## Your goal:
When a line in the listing below contains the word "will", return a copy of that line.

#### Given entries ####

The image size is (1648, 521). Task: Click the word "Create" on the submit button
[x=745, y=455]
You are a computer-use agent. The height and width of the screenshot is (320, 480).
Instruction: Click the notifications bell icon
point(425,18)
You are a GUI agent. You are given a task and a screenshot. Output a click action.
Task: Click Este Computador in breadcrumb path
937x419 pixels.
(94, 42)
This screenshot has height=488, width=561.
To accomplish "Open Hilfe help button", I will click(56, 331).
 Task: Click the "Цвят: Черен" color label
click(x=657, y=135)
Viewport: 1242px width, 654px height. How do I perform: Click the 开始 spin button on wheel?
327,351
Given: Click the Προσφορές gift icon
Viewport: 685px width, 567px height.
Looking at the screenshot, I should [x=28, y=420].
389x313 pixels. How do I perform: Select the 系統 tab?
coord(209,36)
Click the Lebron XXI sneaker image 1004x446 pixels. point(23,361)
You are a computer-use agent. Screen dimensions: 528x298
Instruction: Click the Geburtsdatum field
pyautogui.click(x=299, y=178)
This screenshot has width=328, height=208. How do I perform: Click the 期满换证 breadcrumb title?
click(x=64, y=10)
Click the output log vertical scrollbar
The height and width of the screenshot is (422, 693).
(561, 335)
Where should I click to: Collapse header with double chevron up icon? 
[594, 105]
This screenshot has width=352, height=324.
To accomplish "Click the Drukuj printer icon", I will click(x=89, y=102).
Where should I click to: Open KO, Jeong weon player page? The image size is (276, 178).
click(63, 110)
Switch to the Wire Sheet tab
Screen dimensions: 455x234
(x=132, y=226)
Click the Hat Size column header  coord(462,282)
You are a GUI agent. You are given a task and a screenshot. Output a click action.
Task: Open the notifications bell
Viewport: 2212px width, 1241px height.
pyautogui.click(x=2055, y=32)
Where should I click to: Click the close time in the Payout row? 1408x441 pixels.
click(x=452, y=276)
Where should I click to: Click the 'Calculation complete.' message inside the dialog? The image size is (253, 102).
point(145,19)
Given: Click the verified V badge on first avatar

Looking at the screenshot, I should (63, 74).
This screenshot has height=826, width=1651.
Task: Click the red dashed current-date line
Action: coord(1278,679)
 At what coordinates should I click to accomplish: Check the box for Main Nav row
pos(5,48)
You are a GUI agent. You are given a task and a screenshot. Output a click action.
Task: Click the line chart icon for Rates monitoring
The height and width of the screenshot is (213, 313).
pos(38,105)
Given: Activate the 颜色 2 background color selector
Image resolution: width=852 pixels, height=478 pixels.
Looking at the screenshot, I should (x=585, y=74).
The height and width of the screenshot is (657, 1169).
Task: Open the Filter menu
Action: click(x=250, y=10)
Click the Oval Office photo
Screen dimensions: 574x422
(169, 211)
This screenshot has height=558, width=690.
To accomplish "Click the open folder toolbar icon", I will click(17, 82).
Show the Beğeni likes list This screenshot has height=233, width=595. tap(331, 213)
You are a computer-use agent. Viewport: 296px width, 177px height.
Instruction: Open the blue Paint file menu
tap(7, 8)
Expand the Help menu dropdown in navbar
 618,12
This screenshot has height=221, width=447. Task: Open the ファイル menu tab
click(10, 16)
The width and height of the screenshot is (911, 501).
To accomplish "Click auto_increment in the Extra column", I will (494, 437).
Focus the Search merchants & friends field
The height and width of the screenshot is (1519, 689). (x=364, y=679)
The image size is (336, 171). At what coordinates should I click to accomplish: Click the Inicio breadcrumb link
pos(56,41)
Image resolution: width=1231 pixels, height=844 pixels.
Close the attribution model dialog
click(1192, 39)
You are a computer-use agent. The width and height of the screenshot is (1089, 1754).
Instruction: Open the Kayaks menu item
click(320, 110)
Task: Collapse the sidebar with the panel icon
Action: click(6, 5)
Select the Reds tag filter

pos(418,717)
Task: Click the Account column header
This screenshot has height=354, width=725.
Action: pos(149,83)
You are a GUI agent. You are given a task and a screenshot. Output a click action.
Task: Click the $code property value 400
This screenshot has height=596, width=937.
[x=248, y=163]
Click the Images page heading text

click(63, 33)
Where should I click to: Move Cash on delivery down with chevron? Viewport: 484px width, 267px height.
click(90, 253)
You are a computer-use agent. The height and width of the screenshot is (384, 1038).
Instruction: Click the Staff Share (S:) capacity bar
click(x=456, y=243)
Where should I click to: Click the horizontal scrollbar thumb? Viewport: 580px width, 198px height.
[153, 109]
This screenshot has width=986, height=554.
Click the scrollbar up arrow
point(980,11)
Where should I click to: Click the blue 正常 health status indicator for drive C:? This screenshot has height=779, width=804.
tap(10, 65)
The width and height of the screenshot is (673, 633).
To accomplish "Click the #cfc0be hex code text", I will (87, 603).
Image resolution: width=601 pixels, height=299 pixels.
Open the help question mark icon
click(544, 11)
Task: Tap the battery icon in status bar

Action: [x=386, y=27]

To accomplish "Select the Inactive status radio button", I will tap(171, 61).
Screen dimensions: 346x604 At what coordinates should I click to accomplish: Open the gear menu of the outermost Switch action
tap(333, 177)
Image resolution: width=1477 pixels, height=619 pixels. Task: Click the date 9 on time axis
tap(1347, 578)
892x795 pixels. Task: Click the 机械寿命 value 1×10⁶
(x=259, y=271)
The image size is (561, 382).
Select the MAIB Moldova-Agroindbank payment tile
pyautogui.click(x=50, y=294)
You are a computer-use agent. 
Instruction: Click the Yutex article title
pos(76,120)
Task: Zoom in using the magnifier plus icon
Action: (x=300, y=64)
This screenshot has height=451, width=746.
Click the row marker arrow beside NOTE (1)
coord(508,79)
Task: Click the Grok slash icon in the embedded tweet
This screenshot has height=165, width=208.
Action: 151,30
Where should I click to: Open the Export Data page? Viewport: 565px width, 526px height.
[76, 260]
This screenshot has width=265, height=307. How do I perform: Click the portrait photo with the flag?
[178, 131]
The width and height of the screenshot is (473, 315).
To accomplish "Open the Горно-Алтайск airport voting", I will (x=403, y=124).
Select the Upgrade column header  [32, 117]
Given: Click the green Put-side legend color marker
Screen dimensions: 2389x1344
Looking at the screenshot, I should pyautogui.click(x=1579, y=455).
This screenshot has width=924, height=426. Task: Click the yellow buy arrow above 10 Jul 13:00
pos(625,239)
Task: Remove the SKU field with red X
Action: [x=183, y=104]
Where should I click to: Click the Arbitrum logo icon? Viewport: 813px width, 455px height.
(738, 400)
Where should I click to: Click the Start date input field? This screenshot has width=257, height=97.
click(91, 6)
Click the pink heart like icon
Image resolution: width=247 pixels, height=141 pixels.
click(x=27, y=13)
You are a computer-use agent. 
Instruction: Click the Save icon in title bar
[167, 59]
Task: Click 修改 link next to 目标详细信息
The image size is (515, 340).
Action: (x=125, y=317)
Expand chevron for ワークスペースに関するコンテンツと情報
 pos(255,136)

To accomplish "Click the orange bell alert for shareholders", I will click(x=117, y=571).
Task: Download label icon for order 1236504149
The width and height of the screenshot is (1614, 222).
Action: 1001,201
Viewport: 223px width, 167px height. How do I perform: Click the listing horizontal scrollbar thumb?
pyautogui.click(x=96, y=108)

####

## Response for this exercise:
To accomplish "Open Hilfe help button", I will click(56, 331).
To accomplish "Click the Drukuj printer icon", I will click(x=89, y=102).
To accomplish "Click the open folder toolbar icon", I will click(17, 82).
To accomplish "Click auto_increment in the Extra column", I will (494, 437).
To accomplish "Click the #cfc0be hex code text", I will (87, 603).
To accomplish "Select the Inactive status radio button", I will tap(171, 61).
To accomplish "Open the Горно-Алтайск airport voting", I will (x=403, y=124).
To accomplish "Click the orange bell alert for shareholders", I will click(x=117, y=571).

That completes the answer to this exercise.